#### [YOUR OBJECTIVE]
Each line below must be set down exactly as it stands.

#### [MATERIAL PROVIDED]
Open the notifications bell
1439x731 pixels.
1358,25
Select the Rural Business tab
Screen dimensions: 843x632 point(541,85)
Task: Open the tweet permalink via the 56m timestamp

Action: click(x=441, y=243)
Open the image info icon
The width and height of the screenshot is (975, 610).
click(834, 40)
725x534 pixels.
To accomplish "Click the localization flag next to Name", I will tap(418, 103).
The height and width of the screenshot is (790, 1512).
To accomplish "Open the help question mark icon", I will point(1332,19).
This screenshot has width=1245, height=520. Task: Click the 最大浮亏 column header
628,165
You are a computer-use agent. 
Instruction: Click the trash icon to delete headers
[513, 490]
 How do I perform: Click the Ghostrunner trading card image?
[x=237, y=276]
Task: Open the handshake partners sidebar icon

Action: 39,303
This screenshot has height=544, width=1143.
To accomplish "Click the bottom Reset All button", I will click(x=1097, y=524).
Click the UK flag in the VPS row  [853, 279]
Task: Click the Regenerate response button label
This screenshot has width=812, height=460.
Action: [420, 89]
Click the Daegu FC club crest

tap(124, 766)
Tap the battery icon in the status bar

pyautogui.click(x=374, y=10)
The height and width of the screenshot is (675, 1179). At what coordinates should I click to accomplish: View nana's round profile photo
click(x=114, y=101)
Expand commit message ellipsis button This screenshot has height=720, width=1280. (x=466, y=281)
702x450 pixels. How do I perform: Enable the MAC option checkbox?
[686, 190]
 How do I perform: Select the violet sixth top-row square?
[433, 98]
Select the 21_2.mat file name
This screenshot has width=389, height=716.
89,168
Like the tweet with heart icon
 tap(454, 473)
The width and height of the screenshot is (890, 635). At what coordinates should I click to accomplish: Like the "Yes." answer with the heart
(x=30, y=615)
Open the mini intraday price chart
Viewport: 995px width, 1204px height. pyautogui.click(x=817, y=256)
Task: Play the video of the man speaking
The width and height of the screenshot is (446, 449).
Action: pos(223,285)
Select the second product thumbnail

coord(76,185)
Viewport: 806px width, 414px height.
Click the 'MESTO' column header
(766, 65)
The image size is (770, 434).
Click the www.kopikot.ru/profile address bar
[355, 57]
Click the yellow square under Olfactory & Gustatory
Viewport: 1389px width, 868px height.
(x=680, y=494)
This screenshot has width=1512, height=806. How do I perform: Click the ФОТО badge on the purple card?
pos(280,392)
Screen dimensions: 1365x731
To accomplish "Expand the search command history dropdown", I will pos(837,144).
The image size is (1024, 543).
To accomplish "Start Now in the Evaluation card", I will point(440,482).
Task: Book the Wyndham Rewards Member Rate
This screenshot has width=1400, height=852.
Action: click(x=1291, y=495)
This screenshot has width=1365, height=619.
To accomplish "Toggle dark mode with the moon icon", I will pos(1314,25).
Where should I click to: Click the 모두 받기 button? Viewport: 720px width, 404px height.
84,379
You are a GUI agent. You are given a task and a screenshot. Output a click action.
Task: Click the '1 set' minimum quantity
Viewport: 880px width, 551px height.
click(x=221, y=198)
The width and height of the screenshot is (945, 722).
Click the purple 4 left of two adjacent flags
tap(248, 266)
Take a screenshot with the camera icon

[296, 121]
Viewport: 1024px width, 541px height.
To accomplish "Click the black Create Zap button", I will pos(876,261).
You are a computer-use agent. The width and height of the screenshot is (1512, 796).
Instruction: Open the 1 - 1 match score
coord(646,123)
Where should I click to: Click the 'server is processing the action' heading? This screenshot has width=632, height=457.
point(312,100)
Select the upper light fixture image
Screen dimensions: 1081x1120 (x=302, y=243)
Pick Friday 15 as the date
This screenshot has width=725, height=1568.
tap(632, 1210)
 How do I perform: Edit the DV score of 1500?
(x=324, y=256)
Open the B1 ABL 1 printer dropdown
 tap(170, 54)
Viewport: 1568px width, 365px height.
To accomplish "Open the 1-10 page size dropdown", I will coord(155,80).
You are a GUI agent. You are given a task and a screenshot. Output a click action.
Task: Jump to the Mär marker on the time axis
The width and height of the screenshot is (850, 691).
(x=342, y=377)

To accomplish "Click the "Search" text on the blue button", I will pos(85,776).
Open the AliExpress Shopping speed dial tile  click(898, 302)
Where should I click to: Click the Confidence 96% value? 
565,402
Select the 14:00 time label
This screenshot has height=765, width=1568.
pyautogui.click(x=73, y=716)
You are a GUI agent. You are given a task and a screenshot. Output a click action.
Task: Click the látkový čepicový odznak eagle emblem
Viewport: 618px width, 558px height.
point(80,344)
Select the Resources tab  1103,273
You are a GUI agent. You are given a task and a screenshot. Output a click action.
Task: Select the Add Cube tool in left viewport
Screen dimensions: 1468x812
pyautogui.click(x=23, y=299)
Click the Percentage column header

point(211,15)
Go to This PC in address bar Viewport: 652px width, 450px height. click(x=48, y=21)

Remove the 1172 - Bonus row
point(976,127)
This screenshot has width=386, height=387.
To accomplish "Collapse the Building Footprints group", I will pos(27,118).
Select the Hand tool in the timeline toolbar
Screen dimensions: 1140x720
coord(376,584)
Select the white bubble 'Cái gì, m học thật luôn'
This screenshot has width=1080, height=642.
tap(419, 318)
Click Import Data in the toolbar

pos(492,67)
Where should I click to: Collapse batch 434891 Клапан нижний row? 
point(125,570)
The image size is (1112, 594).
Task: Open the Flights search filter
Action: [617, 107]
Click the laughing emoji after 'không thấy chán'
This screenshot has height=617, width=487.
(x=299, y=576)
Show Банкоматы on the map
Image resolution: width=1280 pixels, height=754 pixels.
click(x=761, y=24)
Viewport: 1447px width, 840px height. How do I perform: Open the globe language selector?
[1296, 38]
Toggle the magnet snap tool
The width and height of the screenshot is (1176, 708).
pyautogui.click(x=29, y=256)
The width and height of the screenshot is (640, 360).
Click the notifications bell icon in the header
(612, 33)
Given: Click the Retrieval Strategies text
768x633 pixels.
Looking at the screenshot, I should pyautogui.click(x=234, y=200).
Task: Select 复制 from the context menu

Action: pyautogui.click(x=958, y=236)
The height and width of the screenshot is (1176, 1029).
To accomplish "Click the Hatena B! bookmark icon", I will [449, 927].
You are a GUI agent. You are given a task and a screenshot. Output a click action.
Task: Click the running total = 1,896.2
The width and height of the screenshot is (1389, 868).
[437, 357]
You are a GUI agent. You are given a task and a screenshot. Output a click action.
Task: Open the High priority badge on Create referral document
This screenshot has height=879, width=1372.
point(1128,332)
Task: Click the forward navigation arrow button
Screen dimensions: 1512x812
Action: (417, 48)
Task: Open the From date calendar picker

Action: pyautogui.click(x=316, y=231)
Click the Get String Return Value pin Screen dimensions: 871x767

#### [EXERCISE RESULT]
Open the notifications bell
1439x731 pixels.
1358,25
Select the Rural Business tab
Screen dimensions: 843x632 point(541,85)
Task: Open the tweet permalink via the 56m timestamp

Action: click(x=441, y=243)
Open the image info icon
The width and height of the screenshot is (975, 610).
click(834, 40)
725x534 pixels.
To accomplish "Click the localization flag next to Name", I will tap(418, 103).
The height and width of the screenshot is (790, 1512).
To accomplish "Open the help question mark icon", I will point(1332,19).
This screenshot has width=1245, height=520. Task: Click the 最大浮亏 column header
628,165
You are a computer-use agent. 
Instruction: Click the trash icon to delete headers
[513, 490]
 How do I perform: Click the Ghostrunner trading card image?
[x=237, y=276]
Task: Open the handshake partners sidebar icon

Action: 39,303
This screenshot has height=544, width=1143.
To accomplish "Click the bottom Reset All button", I will click(x=1097, y=524).
Click the UK flag in the VPS row  [853, 279]
Task: Click the Regenerate response button label
This screenshot has width=812, height=460.
Action: [420, 89]
Click the Daegu FC club crest

tap(124, 766)
Tap the battery icon in the status bar

pyautogui.click(x=374, y=10)
The height and width of the screenshot is (675, 1179). At what coordinates should I click to accomplish: View nana's round profile photo
click(x=114, y=101)
Expand commit message ellipsis button This screenshot has height=720, width=1280. (x=466, y=281)
702x450 pixels. How do I perform: Enable the MAC option checkbox?
[686, 190]
 How do I perform: Select the violet sixth top-row square?
[433, 98]
Select the 21_2.mat file name
This screenshot has width=389, height=716.
89,168
Like the tweet with heart icon
 tap(454, 473)
The width and height of the screenshot is (890, 635). At what coordinates should I click to accomplish: Like the "Yes." answer with the heart
(x=30, y=615)
Open the mini intraday price chart
Viewport: 995px width, 1204px height. pyautogui.click(x=817, y=256)
Task: Play the video of the man speaking
The width and height of the screenshot is (446, 449).
Action: pos(223,285)
Select the second product thumbnail

coord(76,185)
Viewport: 806px width, 414px height.
Click the 'MESTO' column header
(766, 65)
The image size is (770, 434).
Click the www.kopikot.ru/profile address bar
[355, 57]
Click the yellow square under Olfactory & Gustatory
Viewport: 1389px width, 868px height.
(x=680, y=494)
This screenshot has width=1512, height=806. How do I perform: Click the ФОТО badge on the purple card?
pos(280,392)
Screen dimensions: 1365x731
To accomplish "Expand the search command history dropdown", I will pos(837,144).
The image size is (1024, 543).
To accomplish "Start Now in the Evaluation card", I will point(440,482).
Task: Book the Wyndham Rewards Member Rate
This screenshot has width=1400, height=852.
Action: click(x=1291, y=495)
This screenshot has width=1365, height=619.
To accomplish "Toggle dark mode with the moon icon", I will pos(1314,25).
Where should I click to: Click the 모두 받기 button? Viewport: 720px width, 404px height.
84,379
You are a GUI agent. You are given a task and a screenshot. Output a click action.
Task: Click the '1 set' minimum quantity
Viewport: 880px width, 551px height.
click(x=221, y=198)
The width and height of the screenshot is (945, 722).
Click the purple 4 left of two adjacent flags
tap(248, 266)
Take a screenshot with the camera icon

[296, 121]
Viewport: 1024px width, 541px height.
To accomplish "Click the black Create Zap button", I will pos(876,261).
You are a computer-use agent. The width and height of the screenshot is (1512, 796).
Instruction: Open the 1 - 1 match score
coord(646,123)
Where should I click to: Click the 'server is processing the action' heading? This screenshot has width=632, height=457.
point(312,100)
Select the upper light fixture image
Screen dimensions: 1081x1120 (x=302, y=243)
Pick Friday 15 as the date
This screenshot has width=725, height=1568.
tap(632, 1210)
 How do I perform: Edit the DV score of 1500?
(x=324, y=256)
Open the B1 ABL 1 printer dropdown
 tap(170, 54)
Viewport: 1568px width, 365px height.
To accomplish "Open the 1-10 page size dropdown", I will coord(155,80).
You are a GUI agent. You are given a task and a screenshot. Output a click action.
Task: Jump to the Mär marker on the time axis
The width and height of the screenshot is (850, 691).
(x=342, y=377)

To accomplish "Click the "Search" text on the blue button", I will pos(85,776).
Open the AliExpress Shopping speed dial tile  click(898, 302)
Where should I click to: Click the Confidence 96% value? 
565,402
Select the 14:00 time label
This screenshot has height=765, width=1568.
pyautogui.click(x=73, y=716)
You are a GUI agent. You are given a task and a screenshot. Output a click action.
Task: Click the látkový čepicový odznak eagle emblem
Viewport: 618px width, 558px height.
point(80,344)
Select the Resources tab  1103,273
You are a GUI agent. You are given a task and a screenshot. Output a click action.
Task: Select the Add Cube tool in left viewport
Screen dimensions: 1468x812
pyautogui.click(x=23, y=299)
Click the Percentage column header

point(211,15)
Go to This PC in address bar Viewport: 652px width, 450px height. click(x=48, y=21)

Remove the 1172 - Bonus row
point(976,127)
This screenshot has width=386, height=387.
To accomplish "Collapse the Building Footprints group", I will pos(27,118).
Select the Hand tool in the timeline toolbar
Screen dimensions: 1140x720
coord(376,584)
Select the white bubble 'Cái gì, m học thật luôn'
This screenshot has width=1080, height=642.
tap(419, 318)
Click Import Data in the toolbar

pos(492,67)
Where should I click to: Collapse batch 434891 Клапан нижний row? 
point(125,570)
The image size is (1112, 594).
Task: Open the Flights search filter
Action: [617, 107]
Click the laughing emoji after 'không thấy chán'
This screenshot has height=617, width=487.
(x=299, y=576)
Show Банкоматы on the map
Image resolution: width=1280 pixels, height=754 pixels.
click(x=761, y=24)
Viewport: 1447px width, 840px height. How do I perform: Open the globe language selector?
[1296, 38]
Toggle the magnet snap tool
The width and height of the screenshot is (1176, 708).
pyautogui.click(x=29, y=256)
The width and height of the screenshot is (640, 360).
Click the notifications bell icon in the header
(612, 33)
Given: Click the Retrieval Strategies text
768x633 pixels.
Looking at the screenshot, I should pyautogui.click(x=234, y=200).
Task: Select 复制 from the context menu

Action: pyautogui.click(x=958, y=236)
The height and width of the screenshot is (1176, 1029).
To accomplish "Click the Hatena B! bookmark icon", I will [449, 927].
You are a GUI agent. You are given a task and a screenshot. Output a click action.
Task: Click the running total = 1,896.2
The width and height of the screenshot is (1389, 868).
[437, 357]
You are a GUI agent. You are given a task and a screenshot. Output a click action.
Task: Open the High priority badge on Create referral document
This screenshot has height=879, width=1372.
point(1128,332)
Task: Click the forward navigation arrow button
Screen dimensions: 1512x812
Action: (417, 48)
Task: Open the From date calendar picker

Action: pyautogui.click(x=316, y=231)
Click the Get String Return Value pin Screen dimensions: 871x767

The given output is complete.